Bagi penulis, ini bukanlah hal yang kebetulan, objek penghinaan langsung kepada orang terpandang yaitu Gubernur yang menyebabkan efek viral nya sangat cepat di media sosial merupakan pertolongan Allah selayaknya mukjizat. Di tengah para pendukung Ahok ingin menunjukkan bahwa etnis Tionghoa dapat memimpin Jakarta sekedar fungsi administrator tetapi ternyata ada hal lain yang Allah ingin tunjukkan kepada pribumi di Indonesia atau di Jakarta bahwa persepsi negatif terhadap pribumi masih ada di kalangan etnis tionghoa.

Kesadaran ini menjadi penambah suara secara tidak langsung dari pribumi yang kebetulan non-Muslim, etnis etnis yang mayoritas warganya adalah non-Muslim seperti etnis Batak, Ambon, Maluku, NTT dll. mulai sadar bahwa seberapapun mereka mendukung etnis tionghoa tetap saja mereka dikategorikan  sebagai pribumi yang dilabelkan sebagai “tiko” atau “indon”.

Ketiga, pembagian sembako oleh timses Ahok-Djarot menjadi blunder di masa tenang, beberapa kali hasil survey menyebutkan bahwa pendukung Anies-Sandi dilabelkan sebagai pemilih emosional sedangkan pendukung Ahok-Djarot dilabelkan sebagai rasional, tetapi dengan pembagian sembako secara massif dan vulgar menyebabkan label sebagai kubu “rasional” menjadi senjata makan tuan. Bagaimana mungkin kubu rasional melakukan aksi aksi irrasional, begitulah yang terjadi pada pikiran publik.

Tak pelak aksi ini menjadikan pemilih ahok yang rasional berpikir ulang untuk tidak memilih atau beralih pilihan ke Anies-Sandi.
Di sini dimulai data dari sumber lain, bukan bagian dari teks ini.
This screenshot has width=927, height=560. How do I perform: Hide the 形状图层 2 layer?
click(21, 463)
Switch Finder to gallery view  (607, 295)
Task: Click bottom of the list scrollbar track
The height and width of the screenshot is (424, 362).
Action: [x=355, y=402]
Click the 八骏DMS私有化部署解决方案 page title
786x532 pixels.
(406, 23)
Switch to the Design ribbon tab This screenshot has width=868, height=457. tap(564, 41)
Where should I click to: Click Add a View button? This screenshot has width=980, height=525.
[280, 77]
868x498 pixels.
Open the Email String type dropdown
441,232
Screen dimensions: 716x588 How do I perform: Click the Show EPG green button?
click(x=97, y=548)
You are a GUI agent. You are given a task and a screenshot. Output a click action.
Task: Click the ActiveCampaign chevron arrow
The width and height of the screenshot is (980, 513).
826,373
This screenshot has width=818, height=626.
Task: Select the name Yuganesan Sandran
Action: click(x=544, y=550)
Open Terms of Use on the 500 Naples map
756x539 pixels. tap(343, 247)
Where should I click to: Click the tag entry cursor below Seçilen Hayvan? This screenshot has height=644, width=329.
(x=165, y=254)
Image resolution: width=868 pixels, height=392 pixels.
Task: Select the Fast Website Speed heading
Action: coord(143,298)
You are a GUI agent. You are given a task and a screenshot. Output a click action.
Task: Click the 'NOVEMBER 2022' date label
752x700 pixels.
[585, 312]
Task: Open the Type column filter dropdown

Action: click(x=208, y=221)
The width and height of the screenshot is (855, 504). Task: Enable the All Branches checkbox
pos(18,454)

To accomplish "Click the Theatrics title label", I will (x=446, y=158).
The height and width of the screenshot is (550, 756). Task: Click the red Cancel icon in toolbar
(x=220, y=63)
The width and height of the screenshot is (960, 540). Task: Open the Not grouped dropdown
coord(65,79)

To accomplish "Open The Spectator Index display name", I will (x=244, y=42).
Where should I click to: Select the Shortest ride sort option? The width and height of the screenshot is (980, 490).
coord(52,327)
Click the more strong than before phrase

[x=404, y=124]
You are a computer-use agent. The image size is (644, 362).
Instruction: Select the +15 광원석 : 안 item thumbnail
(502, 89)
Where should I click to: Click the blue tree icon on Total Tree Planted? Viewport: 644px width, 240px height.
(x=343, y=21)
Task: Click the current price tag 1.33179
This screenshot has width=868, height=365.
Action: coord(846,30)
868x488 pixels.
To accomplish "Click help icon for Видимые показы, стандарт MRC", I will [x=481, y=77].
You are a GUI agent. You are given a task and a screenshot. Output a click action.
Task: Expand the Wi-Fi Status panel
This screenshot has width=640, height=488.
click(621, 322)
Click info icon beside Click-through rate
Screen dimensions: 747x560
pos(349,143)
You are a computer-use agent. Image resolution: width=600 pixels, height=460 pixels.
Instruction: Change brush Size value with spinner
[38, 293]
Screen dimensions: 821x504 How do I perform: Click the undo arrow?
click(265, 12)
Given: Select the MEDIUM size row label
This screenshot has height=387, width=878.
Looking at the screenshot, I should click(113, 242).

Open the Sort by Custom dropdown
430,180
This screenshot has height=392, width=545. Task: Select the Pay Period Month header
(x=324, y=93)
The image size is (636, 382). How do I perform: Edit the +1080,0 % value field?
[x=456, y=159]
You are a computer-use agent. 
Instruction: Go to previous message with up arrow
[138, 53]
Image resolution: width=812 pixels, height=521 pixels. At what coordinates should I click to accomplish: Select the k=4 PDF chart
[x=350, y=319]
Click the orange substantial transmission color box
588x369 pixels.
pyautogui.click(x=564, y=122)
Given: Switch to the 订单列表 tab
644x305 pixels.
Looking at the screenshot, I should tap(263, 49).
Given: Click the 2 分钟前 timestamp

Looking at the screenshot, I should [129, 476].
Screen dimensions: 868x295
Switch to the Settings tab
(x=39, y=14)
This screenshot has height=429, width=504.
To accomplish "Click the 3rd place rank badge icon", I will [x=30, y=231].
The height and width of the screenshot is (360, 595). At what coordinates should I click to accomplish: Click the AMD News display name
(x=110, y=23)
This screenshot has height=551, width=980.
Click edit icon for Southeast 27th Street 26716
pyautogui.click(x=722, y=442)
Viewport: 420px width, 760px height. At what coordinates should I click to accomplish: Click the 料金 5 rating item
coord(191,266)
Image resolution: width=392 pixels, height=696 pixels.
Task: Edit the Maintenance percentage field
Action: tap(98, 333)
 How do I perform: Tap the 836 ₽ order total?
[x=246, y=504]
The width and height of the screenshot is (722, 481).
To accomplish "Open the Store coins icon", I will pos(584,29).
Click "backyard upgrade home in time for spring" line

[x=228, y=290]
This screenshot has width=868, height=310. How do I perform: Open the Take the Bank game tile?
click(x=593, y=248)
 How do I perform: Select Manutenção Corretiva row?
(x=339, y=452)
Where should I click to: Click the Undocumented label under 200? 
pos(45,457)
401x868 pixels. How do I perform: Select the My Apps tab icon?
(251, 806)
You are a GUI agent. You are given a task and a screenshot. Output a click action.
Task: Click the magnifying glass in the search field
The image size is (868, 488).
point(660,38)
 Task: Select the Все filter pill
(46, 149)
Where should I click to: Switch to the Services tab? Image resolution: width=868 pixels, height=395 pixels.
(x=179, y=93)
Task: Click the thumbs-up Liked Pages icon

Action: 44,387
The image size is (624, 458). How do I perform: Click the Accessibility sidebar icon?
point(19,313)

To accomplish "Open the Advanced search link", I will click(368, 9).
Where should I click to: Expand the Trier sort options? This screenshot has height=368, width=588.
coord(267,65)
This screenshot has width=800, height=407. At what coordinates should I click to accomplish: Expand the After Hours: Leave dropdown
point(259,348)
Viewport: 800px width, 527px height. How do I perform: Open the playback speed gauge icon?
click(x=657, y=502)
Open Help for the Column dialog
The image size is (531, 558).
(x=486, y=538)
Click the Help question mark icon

Sekali lagi ini merupakan bentuk pertolongan Allah dengan memasukkan rasa takut, panik dan  gentar ke kubu pendukung Ahok sehingga mereka melakukan cara cara yang sudah tidak lagi rasional dan tidak peduli dengan aturan hukum di masa tenang.

Masih banyak indikator indikator pertolongan Allah lainnya yang tentunya di luar logika kita, yang jelas, kemenangan Anies-Sandi merupakan pertolongan Allah akibat dari persatuan ummat yang melakukan ikhtiar bersama sama dan berdoa bersama dengan jumlah jutaan orang untuk mengalahkan penista agama yang tidak pantas memimpin ummat Islam di DKI Jakarta.

Ini bukan merupakan kemenangan tim sukses, strategi konsultan politik, prabowo, habib rizieq maupun relawan, tetapi kemenangan yang Allah berikan kepada ummat Islam di Jakarta maupun di Indonesia di mana rakyat di luar Jakarta juga ikut berpesta pora menyambut kemenangan ini hingga ada yang masak nasi kuning hanya untuk syukuran kemenangan Anis-Sandi.

Apa selanjutnya yang harus kita lakukan untuk menjaga pertolongan Allah agar tetap ada. Persatuan ummat Islam harus tetap dijaga dibawah kepemimpinan ulama dan tokoh yang berniat ikhlas dan lurus. Musuh ummat Islam sekarang adalah pendangkalan Aqidah, ketidakadilan, penegakan hukum yang tebang pilih, sekulerisasi dan liberalisasi kehidupan, korupsi yang merajalela, kemiskinan dan kebodohan. Jika saja perjuangan untuk mengalahkan Ahok diduplikasi untuk mengalahkan musuh musuh yang disebutkan diatas, tentunya ummat Islam di Indonesia akan menjadi ummat teladan dan contoh di dunia. Semoga saja Allah terus mencurahkan pertolongannya kepada Ummat Islam. Wamakaruw Wamakarallah Wallahu Khoirul Maakirin.